Hacker News new | ask | show | jobs
by logicallee 3361 days ago
What do you mean by "tRP + tRAS"?

I now understand how it's reasonable, as in, correct. But I don't understand the fundamental reason for this. Okay, so every time a row is read, if it's not in cache it'll get cached. But why does it have to be that way?

Couldn't there be a mode, "hey don't fully open these rows, I just one want one random byte as fast as possible!"

I compared it with spinning disks just to show how unreasonable the total is. I realize that the whole design isn't built around this idea of picking off a byte at a time.

But don't you think there could be applications that have PRECISELY, exactly this usage pattern?

For example, what percent of your neurons are firing at the moment? Very, very low.

For some future applications, getitng a 10x speedup in random memory reads of single bytes might totally increase that application by a lot. Even if desktops aren't built this way today, I'm super-surprised that when the whole system isn't doing anything else, there is no way to get that kind of raw access without asking for whole rows at a time.

2 comments

> Couldn't there be a mode, "hey don't fully open these rows, I just one want one random byte as fast as possible!"

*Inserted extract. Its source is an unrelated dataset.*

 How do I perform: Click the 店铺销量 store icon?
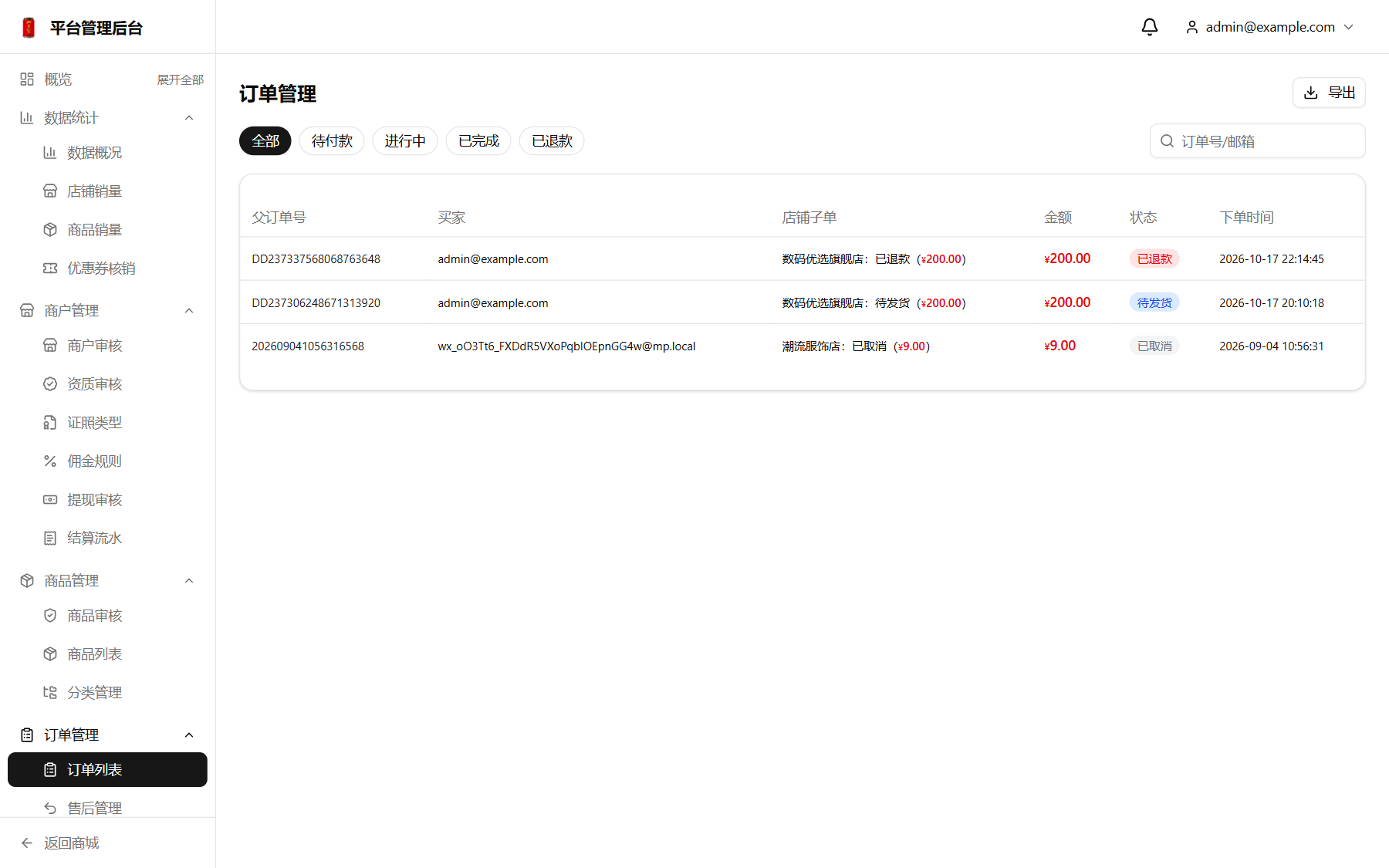pyautogui.click(x=50, y=191)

As fast as possible is exactly tRP+tRAS. Since the whole row is read in parallel to RAM's internal SRAM buffer, opening only part of it would make no difference.

> What do you mean by "tRP + tRAS"?

Ever heard of RAM timings? I'm afraid at some point you will have to read how DRAM works to understand more. There was a link in my last post.

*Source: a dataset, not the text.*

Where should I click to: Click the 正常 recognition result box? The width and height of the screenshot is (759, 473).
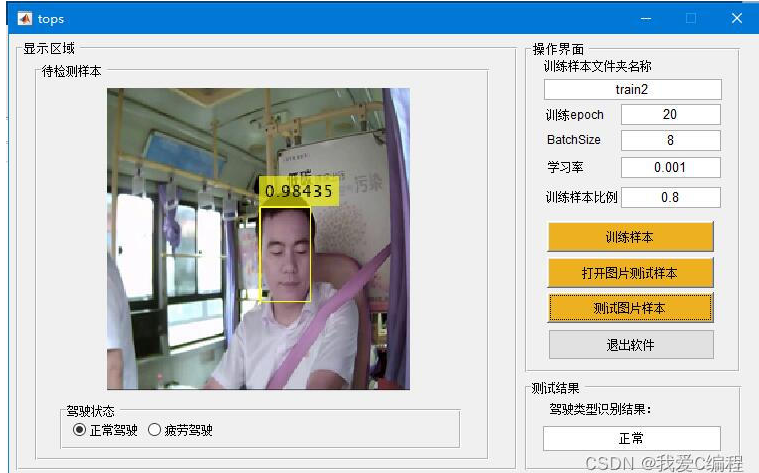631,438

It's this way because in the 80s/90s computer architects simulated different kinds of CPU/memory system designs running existing C programs and measured that it's best to focus on caching and compromise on main memory random access. Then CPU vendors made such systems and they outsold/performed cacheless systems. And after that memory module standardization kept the direction, because memory cost per byte was more in demand than random access performance.

Yes, there are of course workloads that don't like that. But programs adapt to hardware over time too, so co-evolution has weeded out these access patterns from high-performance programs that can be structured differently.

You could make a computer that uses DRAM differently, but it would be expensive because you couldn't use mass market memory modules.

(Exception: some CPUs use in-package fast DRAM as last level cache).

There have been some custom hardware supercomputer designs (Tera MTA line) that were optimized for cache hostile workloads.